> _Selected passage_:
Why not try a school of white clouds, or danios? If you put a small power head on one side you could have a pretty good school of white clouds they love swimming in current and they are cold-water fish, you can keep them with some nerite snails and ghost shrimp and they would be fine. And before anyone criticizes the inverts in cold water, nerites are tidal snails that experience cold water often a night in their native habitat and with the ghost shrimp I've been keeping them in cold water for a while with no adverse effects, they even still have a nice healthy appetite

Sent from my HTC One M9 using Tapatalk


----------



## nikohak (Oct 21, 2016)

Thanks for all the tips.

Least killifish has many of the specs I am looking for, but I somehow find it too boring. The desert goby is not boring at all, but I would just pity the poor fellows that move so weirdly .

(Records for locating displayed items)
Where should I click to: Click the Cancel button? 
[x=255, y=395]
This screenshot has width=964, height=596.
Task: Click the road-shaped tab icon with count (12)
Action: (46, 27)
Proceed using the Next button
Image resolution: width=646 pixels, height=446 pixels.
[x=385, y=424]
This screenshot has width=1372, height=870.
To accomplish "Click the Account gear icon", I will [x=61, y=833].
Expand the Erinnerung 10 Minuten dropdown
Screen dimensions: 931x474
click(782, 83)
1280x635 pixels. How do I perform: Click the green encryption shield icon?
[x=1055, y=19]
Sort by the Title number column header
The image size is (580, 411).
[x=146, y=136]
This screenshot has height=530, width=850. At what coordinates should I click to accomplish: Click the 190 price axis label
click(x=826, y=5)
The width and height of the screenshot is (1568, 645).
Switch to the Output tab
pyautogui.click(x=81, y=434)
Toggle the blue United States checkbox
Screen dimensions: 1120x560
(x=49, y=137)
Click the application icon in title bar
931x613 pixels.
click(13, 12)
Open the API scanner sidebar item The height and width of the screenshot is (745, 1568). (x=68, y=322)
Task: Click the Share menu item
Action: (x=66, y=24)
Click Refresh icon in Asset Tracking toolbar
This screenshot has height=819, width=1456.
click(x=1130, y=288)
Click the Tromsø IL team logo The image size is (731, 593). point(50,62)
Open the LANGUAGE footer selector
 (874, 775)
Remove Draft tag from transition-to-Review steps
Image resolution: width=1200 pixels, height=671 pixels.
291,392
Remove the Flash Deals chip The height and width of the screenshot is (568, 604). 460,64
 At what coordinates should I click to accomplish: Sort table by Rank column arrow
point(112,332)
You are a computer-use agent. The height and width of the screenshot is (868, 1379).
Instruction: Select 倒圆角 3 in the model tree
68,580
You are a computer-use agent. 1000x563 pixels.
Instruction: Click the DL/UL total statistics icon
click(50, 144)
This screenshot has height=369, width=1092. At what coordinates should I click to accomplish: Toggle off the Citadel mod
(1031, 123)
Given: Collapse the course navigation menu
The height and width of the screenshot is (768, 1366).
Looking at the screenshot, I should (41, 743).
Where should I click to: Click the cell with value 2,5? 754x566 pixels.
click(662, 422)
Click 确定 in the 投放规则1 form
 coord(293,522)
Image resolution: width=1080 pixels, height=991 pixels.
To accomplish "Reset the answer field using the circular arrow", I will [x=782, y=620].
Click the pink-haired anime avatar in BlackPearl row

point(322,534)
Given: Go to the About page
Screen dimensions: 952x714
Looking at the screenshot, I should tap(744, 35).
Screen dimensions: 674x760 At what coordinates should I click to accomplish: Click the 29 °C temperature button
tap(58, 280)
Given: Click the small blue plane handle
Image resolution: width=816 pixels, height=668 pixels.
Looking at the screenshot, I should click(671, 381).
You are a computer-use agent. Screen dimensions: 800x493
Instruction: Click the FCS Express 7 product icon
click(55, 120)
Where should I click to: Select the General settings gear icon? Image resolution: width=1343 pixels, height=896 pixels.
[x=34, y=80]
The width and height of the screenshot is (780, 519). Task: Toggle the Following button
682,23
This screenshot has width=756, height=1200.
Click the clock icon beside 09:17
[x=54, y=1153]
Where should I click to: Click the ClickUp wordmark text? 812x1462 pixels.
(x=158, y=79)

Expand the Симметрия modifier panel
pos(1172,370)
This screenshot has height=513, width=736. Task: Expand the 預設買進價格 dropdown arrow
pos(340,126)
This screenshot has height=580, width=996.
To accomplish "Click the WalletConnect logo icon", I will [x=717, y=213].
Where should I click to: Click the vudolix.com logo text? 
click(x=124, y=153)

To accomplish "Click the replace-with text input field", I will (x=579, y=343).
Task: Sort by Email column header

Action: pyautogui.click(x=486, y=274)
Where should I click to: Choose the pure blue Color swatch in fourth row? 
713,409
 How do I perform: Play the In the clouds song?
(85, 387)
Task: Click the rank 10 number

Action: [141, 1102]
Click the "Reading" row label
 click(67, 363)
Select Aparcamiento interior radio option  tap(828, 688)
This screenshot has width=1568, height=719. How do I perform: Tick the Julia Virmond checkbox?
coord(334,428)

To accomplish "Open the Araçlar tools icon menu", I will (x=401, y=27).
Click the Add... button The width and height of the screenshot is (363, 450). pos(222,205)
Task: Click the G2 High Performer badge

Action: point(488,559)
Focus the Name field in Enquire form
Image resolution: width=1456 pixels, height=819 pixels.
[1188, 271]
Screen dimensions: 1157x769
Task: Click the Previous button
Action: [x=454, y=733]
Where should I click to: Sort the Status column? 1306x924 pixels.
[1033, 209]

> _Work required_:
Answer these questions from the fish-keeping thread:
1. Which fish are said to love swimming in current?
2. Which kind of snail is described as a tidal snail?
3. Which fish does nikohak find too boring?
You won't need the records for this.

> _Result of the task_:
1. White clouds
2. Nerite snails
3. Least killifish